I rappresentanti delle istituzioni hanno assicurato la massima trasparenza sulle indagini in corso finalizzate all’individuazione di colui che ha ucciso il migrante maliano. «Capiamo il vostro dolore – hanno detto Tripodi e Caravagna alla delegazione di migranti – e vi assicuriamo che le indagini saranno trasparenti qualunque sia la motivazione per la quale l’autore dell’omicidio abbia sparato. Ma non è con altra violenza che risolviamo i problemi. Veicoleremo le vostre richieste al Prefetto di Reggio Calabria e vi assicuriamo che tutte le decisioni sulla tendopoli verranno condivise». L’incontro tra la delegazione dei migranti, il sindaco di San Ferdinando e il questore vicario si è svolto nella sala consiliare del Comune di San Ferdinando.

 


DON DE MASI: «SERVE UNA SVOLTA SUI DIRITTI»
 «La morte assurda e violenta di Soumaila Sacko ci rende da una parte vogliosi di verità e giustizia ma dall’altra non può non provocare dentro ognuno di noi una riflessione sulle ragioni del dramma, sulla sua origine, sulle dimensioni di un fenomeno che coinvolge il nostro Paese ma anche il nostro territorio». È quanto afferma, in una nota, don Pino Demasi, parroco del Duomo di Polistena e referente di Libera per la Piana di Gioia Tauro. «Le forme stanziali così massicce – prosegue il sacerdote – dei migranti nell’area industriale di Gioia Tauro-Rosarno-San Ferdinando impongono ormai scelte di coraggiosa umanità e di rispetto dei diritti inviolabili dell’uomo». Vanno trovate «forme diverse di accoglienza e integrazione, che azzerino lo sfruttamento dell’uomo sull’uomo, che superino il dramma delle baracche e dell’emarginazione. Responsabilità che devono partire a cominciare dalle più alte cariche dello Stato fino all’ultimo dei sindaci della Piana. Ci sono ragioni umane e sociali che impongono una svolta prima che sia troppo tardi. Prima che dilaghino forme di contrapposizione che rischiano di impoverire sempre più il dialogo e le possibili soluzioni».
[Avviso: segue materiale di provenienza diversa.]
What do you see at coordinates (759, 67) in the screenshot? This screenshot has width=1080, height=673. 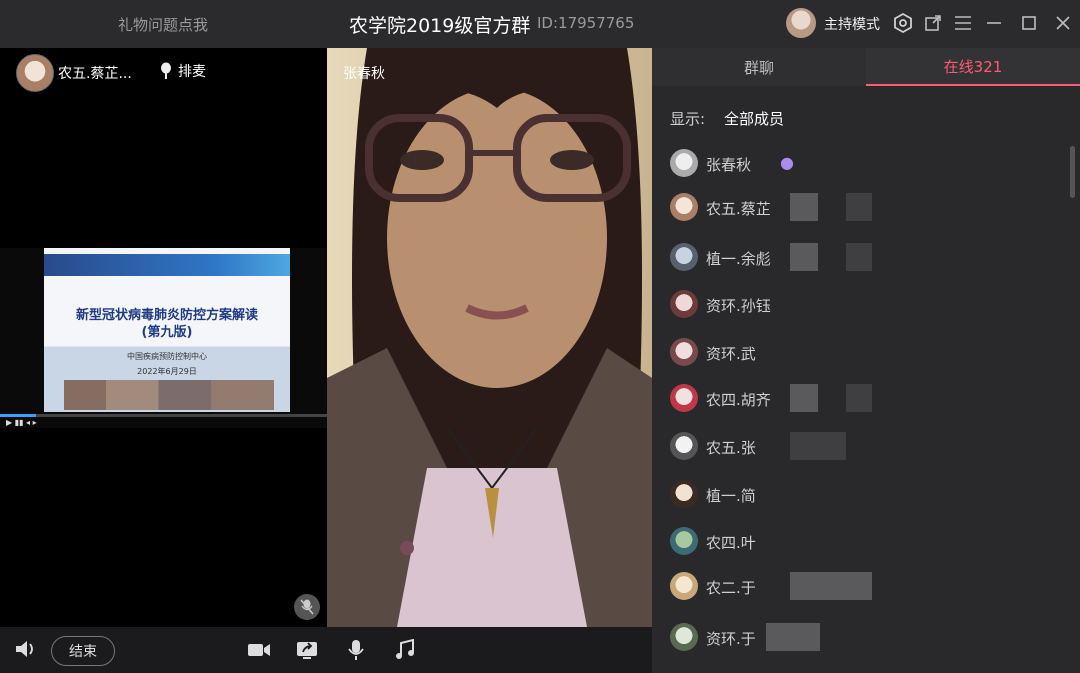 I see `tab-group-chat: 群聊` at bounding box center [759, 67].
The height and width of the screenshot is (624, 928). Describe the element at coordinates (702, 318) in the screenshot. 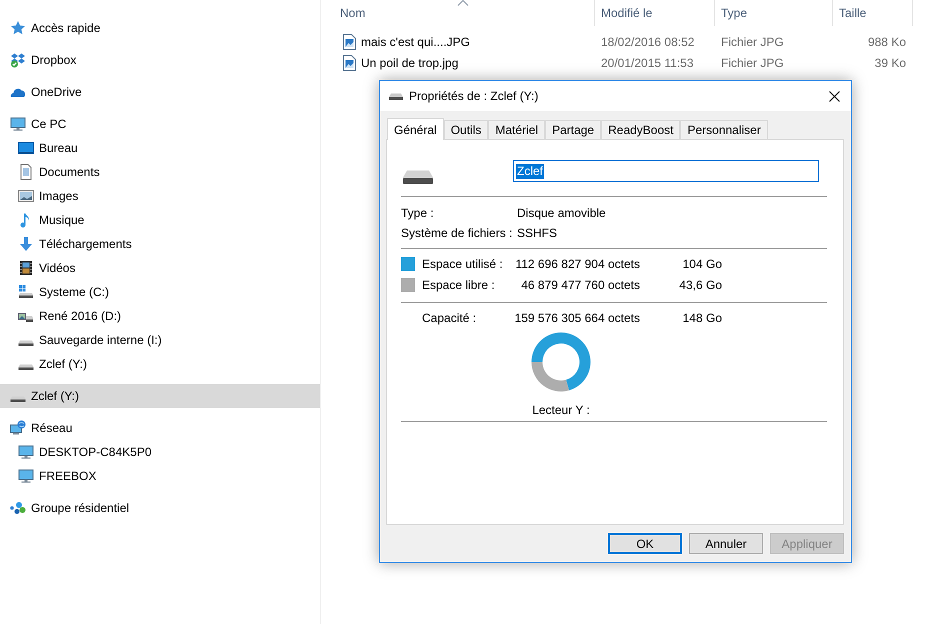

«In questi anni – ha ricordato don Pino Demasi – sono stati veramente enormi gli sforzi dei vari Prefetti di Reggio Calabria e in modo particolare dell’attuale Michele di Bari, delle forze dell’ordine e di tantissimi volontari singoli ed organizzati che non hanno voluto girarsi dall’altra parte. Il loro impegno, però, non basta, anche perché ritengo che non si può liquidare il fenomeno solo sul piano dell’ordine pubblico». 
«Verità e giustizia per Sacko – sottolinea ancora don Demasi – significa soprattutto cominciare ad occuparsi di questa realtà della Piana senza aspettare di commentare il prossimo fatto tragico. Temi che spero non diventino solo occasioni virtuali di confronto social, ma consapevolezza concreta di impegno e di responsabilità da parte di tutti. Non si può demandare sempre altri ciò che spetta ad ognuno di noi, fratelli tra fratelli e figlio di un unico Dio».